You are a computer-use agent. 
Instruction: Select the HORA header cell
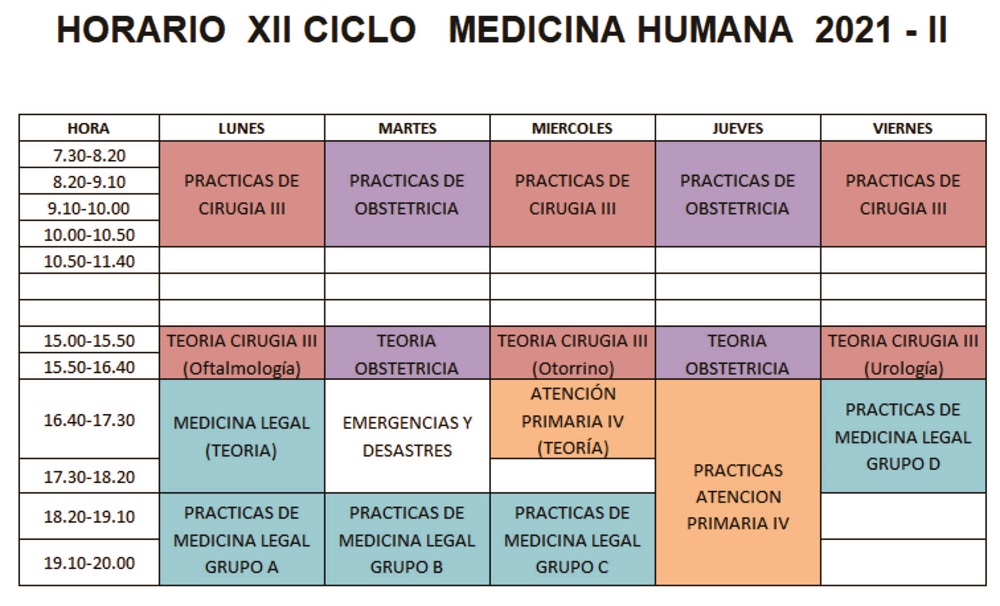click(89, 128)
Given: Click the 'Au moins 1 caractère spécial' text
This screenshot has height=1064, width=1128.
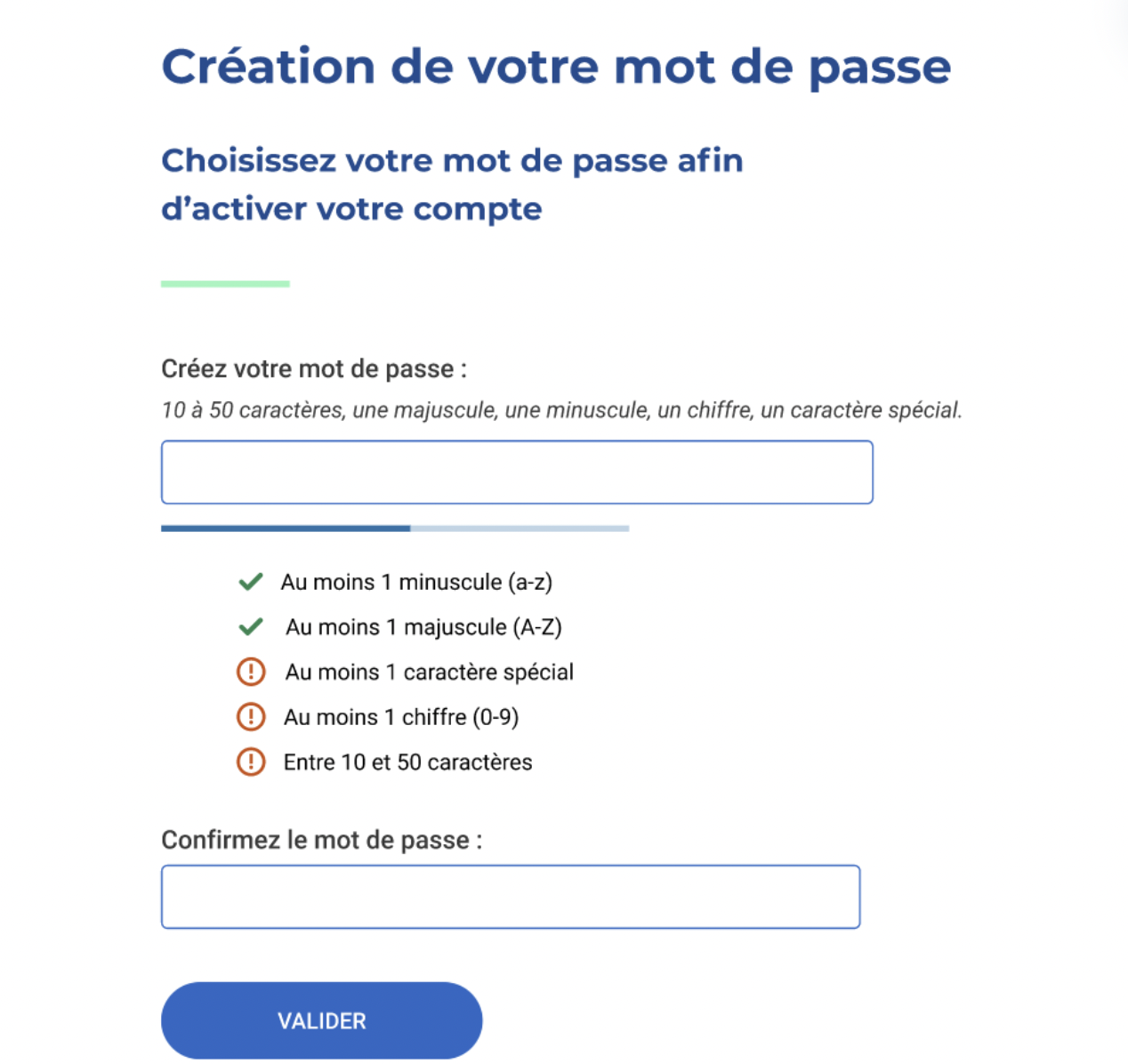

──────────

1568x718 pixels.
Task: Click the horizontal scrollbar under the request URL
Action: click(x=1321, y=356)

──────────

TASK TO CARRY OUT:
Using the entries above, extract exactly the lines from the one that contains "You are a computer-use agent." through the one that contains "This screenshot has height=1064, width=1128.". Do not carry over any pictures.

YOUR RESPONSE:
You are a computer-use agent. 
Instruction: Select the HORA header cell
click(89, 128)
Given: Click the 'Au moins 1 caractère spécial' text
This screenshot has height=1064, width=1128.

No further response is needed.